Derek Silvers, who was the director of the program when my husband went there, told us that the majority of referrals from child welfare are for domestic violence. But, he says, what’s really going on in some of these situations is not clear cut. We asked him to tell us more about these cases.
Q: When men walk into your program with cases for domestic violence, what is the range of situations you see?
A: In a domestic violence class of 15, I’d say a good 7 to 10 of the men are perpetrators. They are clearly the batterers.
But other cases are more complicated.
To start, we have men who really need help with anger management, not domestic violence.

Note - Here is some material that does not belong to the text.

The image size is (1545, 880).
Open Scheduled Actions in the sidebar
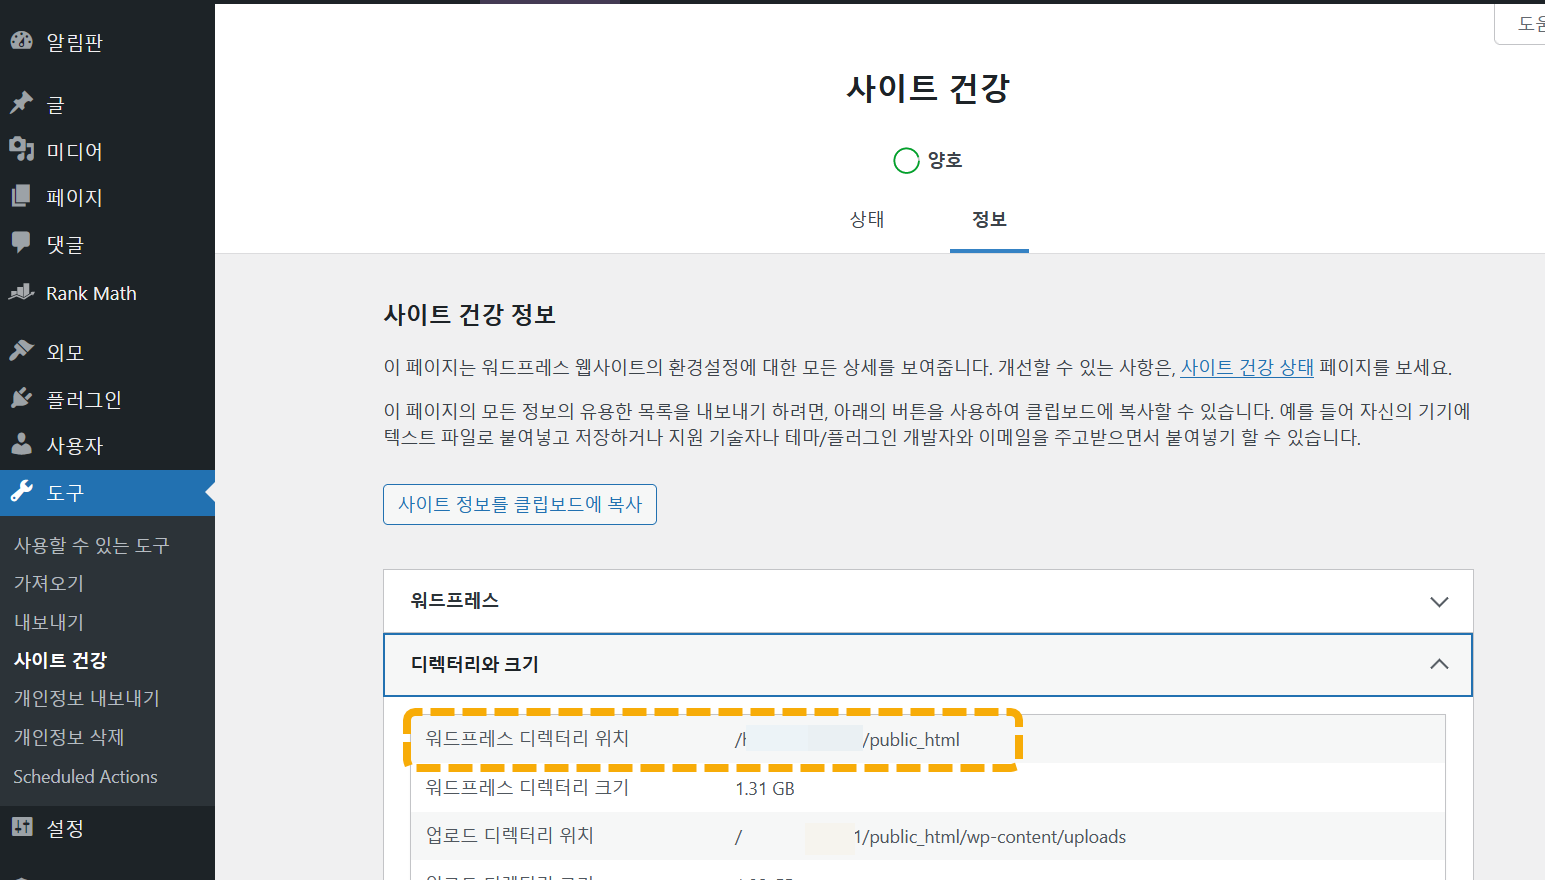pos(84,776)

If you’ve had a bad day at work, and you hold in all your anger until you get home, you’re showing that you have excellent anger management skills. If you then take your pain out on the one person you feel you have power and control over, that’s domestic violence. But if there’s a man who one day is just so stressed, his partner pushes his buttons, and he loses control—he pushes her or says something very abusive—we think that man needs an anger management class, not a class for domestic violence.

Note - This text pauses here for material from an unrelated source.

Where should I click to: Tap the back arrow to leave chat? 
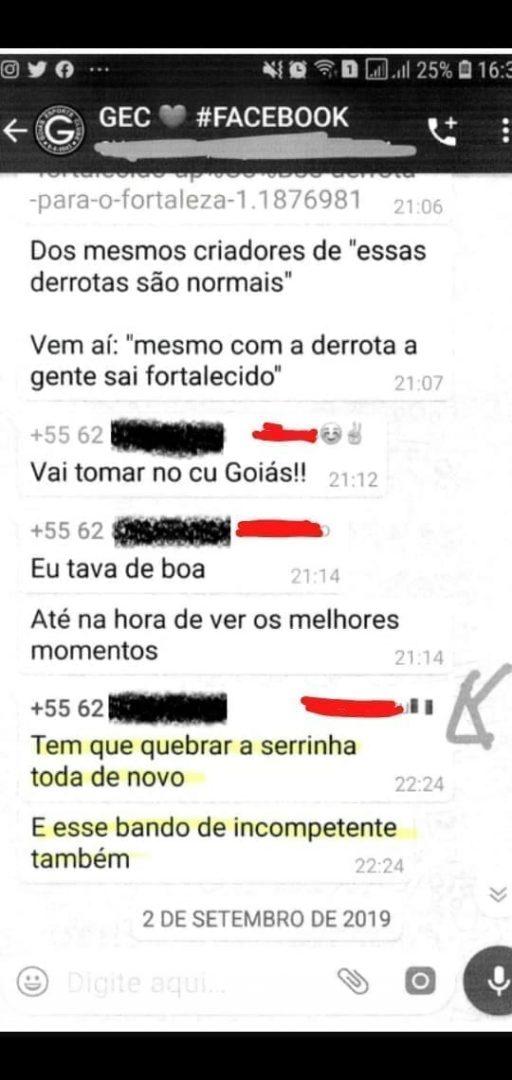[x=14, y=130]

In other cases, the violence and aggression appears to be a two-way street. We hear that the other partner threatened him or even started hitting. Still, that doesn’t mean the men shouldn’t be in the class. They can still improve how they deal with conflict and nurture their relationship.
Finally, some men are the victims. People say men can't be abused by women. I totally disagree. A lot of men don’t report being victimized because they feel they might be shunned by their community. If they do strike back, they’re accused of being the batterer.
Q: Batterers often make excuses, deny, or blame the victim. How do you try to understand what’s really going on?
A: Many men have big problems with denial, minimizing, and blaming. Those are three of the biggest dynamics in domestic violence.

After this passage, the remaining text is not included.